Par Bruno DREWSKI, maitre de conférence à l’Institut National des Langues et Civilisations Orientales (INALCO), directeur de la revue « La Pensée Libre », Rédacteur de Rubrique politique à Investig’Action, Rédacteur à Outre-Terre – Revue européenne de géopolitique :

PREMIER PANEL
Modérateur : Dr Ali RASTBEEN
COLLOQUE : LA SOCIÉTÉ CIVILE MOYEN ORIENTALE : UN REGARD EUROPÉEN
Actes du colloque
Le vendredi 15 janvier 2016
Organisation Internationale de la Francophonie

La formation des pétromonarchies arabes contemporaines résulte de la présence coloniale britannique qui a dessiné les contours d’entités devenues formellement des États à la fin de l’ère coloniale.
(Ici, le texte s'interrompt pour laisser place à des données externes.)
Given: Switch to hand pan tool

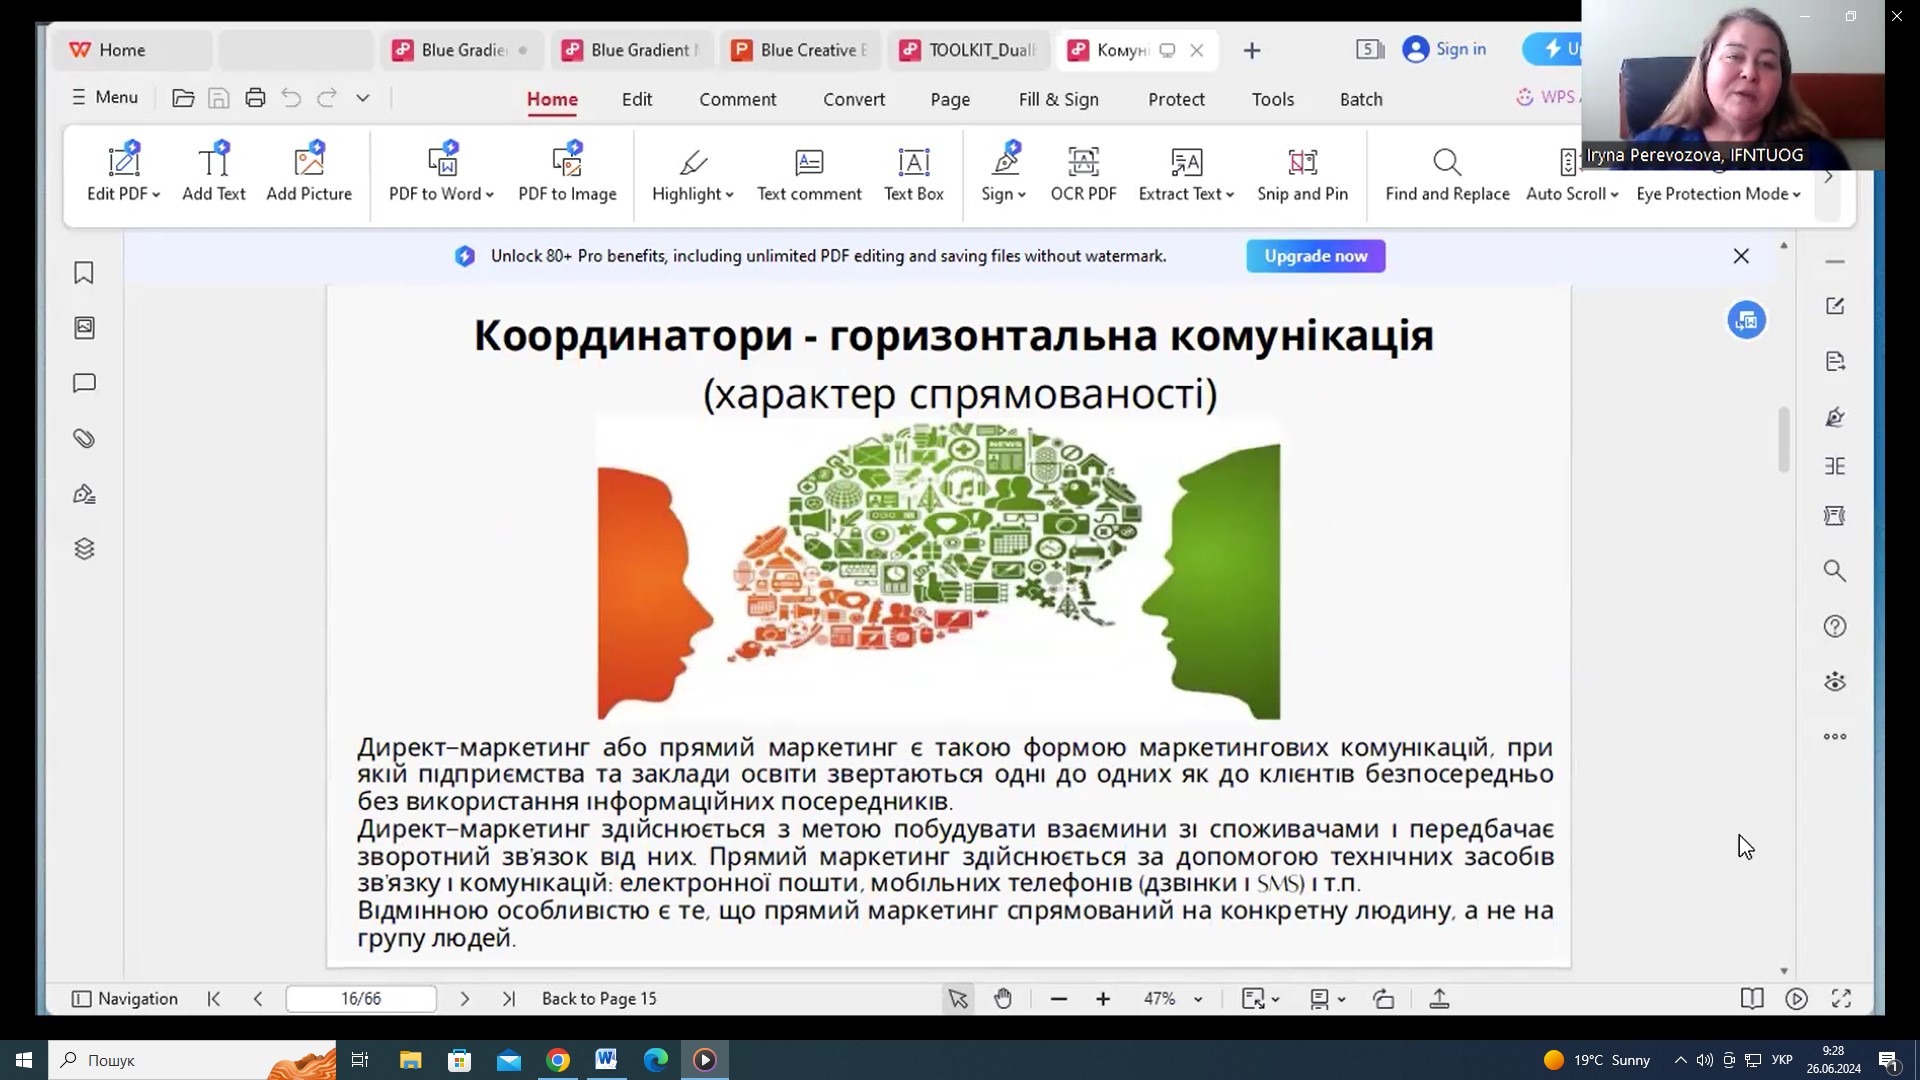Looking at the screenshot, I should point(1003,999).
Parmi tous les États de la péninsule arabique, seuls le Yémen, Oman et Bahrein ont en fait une réelle tradition historique, tandis que l’Arabie saoudite, elle-aussi créée avec l’aval du colon britannique, a conquis des anciens pays abritant une forte population autochtone, Hedjaz, Asir, Hasa, Chammar. Ce qui explique que nous avons affaire pour ces États à des sociétés anciennes et relativement élaborées sur laquelle, dans le cas saoudien, est venue se plaquer une monarchie récente originaire du Nedj, territoire arabique traditionnellement marginal. Et dans le cas du Bahrein, d’une dynastie issue de la minorité sunnite dans un pays majoritairement chiite. Sur la côte orientale du Golfe persique et arabique, nous avons en revanche surtout affaire à un chapelet de principautés nées du caprice de l’ancien colonisateur qui s’était choisi des relais locaux. Relais bénéficiant pour le moment des mannes de la rente pétrolière et gazière.
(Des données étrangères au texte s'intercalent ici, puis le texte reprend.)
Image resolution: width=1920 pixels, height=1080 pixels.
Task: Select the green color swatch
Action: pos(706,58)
Pour ces entités, la crainte omniprésente dans les années 1960/1970 face à la montée des mouvements révolutionnaires liés à la formation d’une classe ouvrière locale et à l’influence de la révolution palestinienne a poussé les monarques locaux à faire appel massivement à une main-d’oeuvre immigrée, sans statut permanent, quasiment sans droits et sans vie familiale. Main-d’oeuvre étudiée au préalable scientifiquement en fonction de ses différentes habitudes culturelles permettant d’imposer des conditions de travail plus ou moins dures, ce qu’on appelle là-bas « la stratégie du confort ajustable ». Ce qui explique une forte proportion d’Asiatiques venant de pays marqués soit par les traditions du système de castes soit de sociétés minées par l’atomisation et l’extrême pauvreté. Et une proportion relativement plus faible d’immigrés venant des pays arabes qui pourraient être plus exigeant.
Dans ce contexte, à côté de cette masse d’immigrés majoritaires en position de précarité et soumis à un « turn-over » constant, les autochtones sont la plupart du temps minoritaires et relativement favorisés, ce qui ne les pousse pas à oser faire montre d’une grande activité politique et sociale. Même si au Koweït et à Bahrein, on constate une plus grande capacité de mobilisation et l’existence d’embryon de société civile organisée. Qui permet au Koweït de jouir de droits démocratiques réels, ce qu’on trouve aussi à Oman, tandis qu’à Bahrein, la mobilisation populaire se heurte à une répression implacable rendue possible par l’occupation du pays par l’armée saoudienne et la présence militaire des Etats-Unis. En fait, dans la région, l’Arabie centrale, qui constitue aujourd’hui un royaume absolutiste vaste et relativement peuplé, pourrait jouer un rôle majeur dans l’éveil de la vie civile, si elle arrivait à dépasser sa situation à mi-chemin entre unpatchworkarchaïque et la formation d’une véritable société, par-dessus les clivages existant, régionaux, tribaux, claniques et religieux.